Miami – With a 3-1 vote, the Miami-Dade County Commission Public Safety and Animal Services Committee passed an amendment that would add gender identity and expression to the existing human rights ordinance.
Commissioners Audrey Edmonson and Bruno Barreiro, both sponsors of the ordinance changes, voted in favor, along with Commissioner Sally Heyman. Commissioner Esteban “Steve” Bovo voted against the amendment.
“There hasn’t been any demonstration, up to this point, of a grand scheme of transgender discrimination that would warrant us to take action to amend it at this point,” Bovo said at the meeting. “I do not believe that the transgender community has a claim akin to the suffering of African Americans or women’s rights. … This seems to me to be a carve-out of a minority within a minority that wants a special right. And then the question begs, ‘Where does it stop there?'”
The chamber was filled to capacity and so was the overflow room by the time the Nov. 12 meeting started at 9:30 a.m. Hundreds of citizens for and against the proposal showed up to the meeting, including more than 200 members of the Christian Family Coalition, wearing stickers that read “Don’t Legalize Discrimination.”
Gina Duncan, transgender inclusion director for Equality Florida, spoke at the meeting.
“Never in history has there been a more visible transgender community, and that is increasing with every day and every month and every year,” Duncan said. “We have it that we are seeing more and more examples of overt discrimination against transgender people in the areas of employment, public accommodations and housing. That’s why these protections are so important.”
Because of the number of people, only one representative from each organization was allowed to speak, but even though the Christian Family Coalition was there as one represented group, they said each person who was in attendance was actually there as an individual and that each person should have their own opportunity to speak. As a result, public comment for the agenda item lasted almost four hours.
“It was simply a political maneuver to perhaps overwhelm the commissioners at the workshop,” Duncan said. “Unfortunately for them, the motion still passed to go to the full commission for a vote to be added to the human rights ordinance for Miami-Dade.”
That final vote will be Dec. 16.
“This is very important in the fact that over 3 million people live and work in Miami-Dade,” Duncan said. “So this would send a clear signal to the rest of the State of Florida that the major counties in the state are stepping forward to be fully inclusive, socially accepting, and welcoming counties, which will only lead to greater economic growth for all of Florida.”
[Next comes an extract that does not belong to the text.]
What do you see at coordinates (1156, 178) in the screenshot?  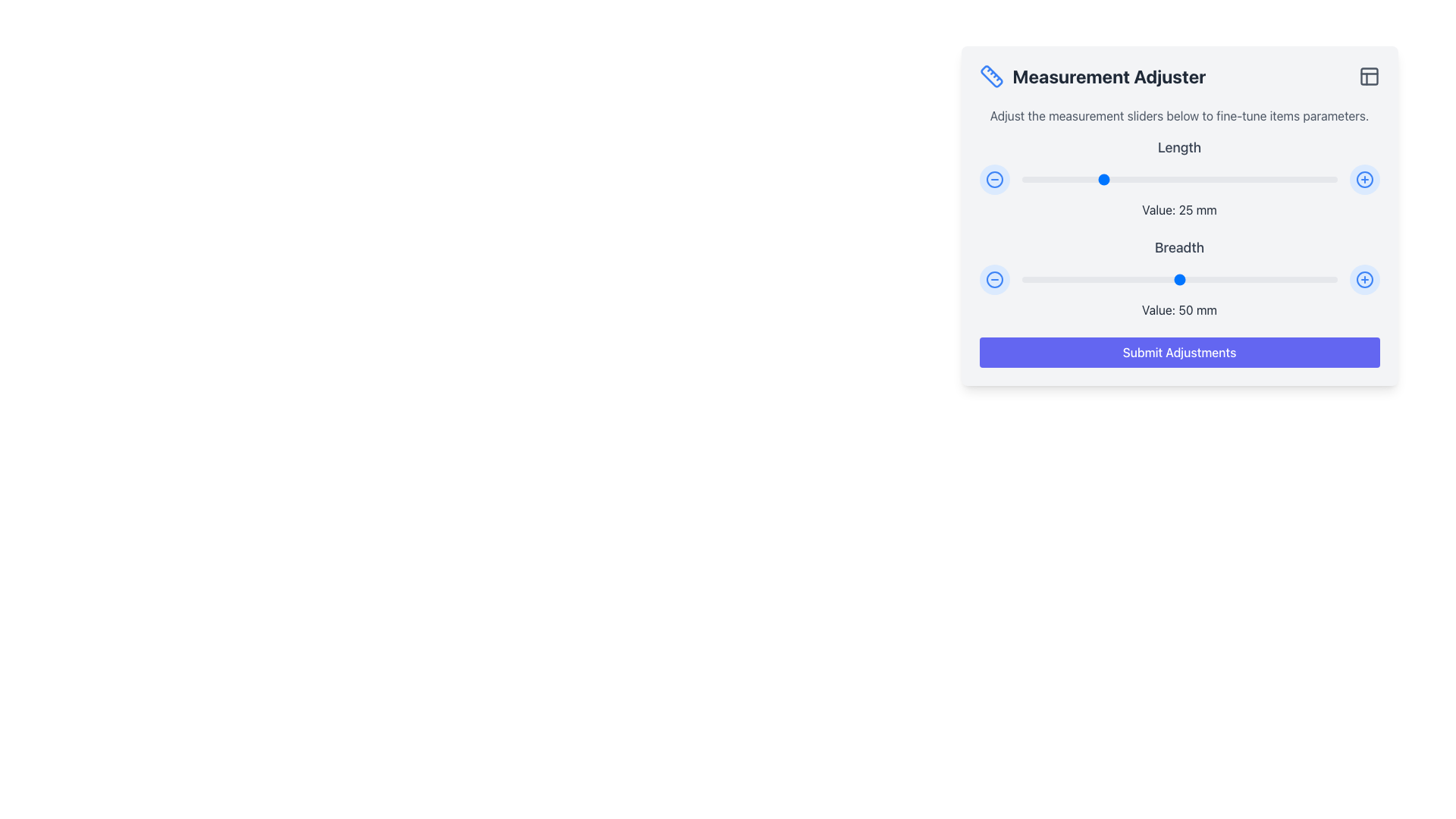 I see `the length value` at bounding box center [1156, 178].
Here is Equality Florida Deputy Director Stratton Politzer speaking in favor of the amendment:
The City of Miami Beach, which is located in Miami-Dade County, recently received a perfect score on the Human Rights Campaign’s 2014 Municipal Equality Index, being the city with the highest raw score in the nation.
“The City of Miami Beach receiving a 100 on the MEI, if nothing else, is a huge indicator of the direction that South Florida is progressing, and I think that this county commission that’s currently in place is moving forward in developing certainly a broader embracing of social equality,” Duncan said.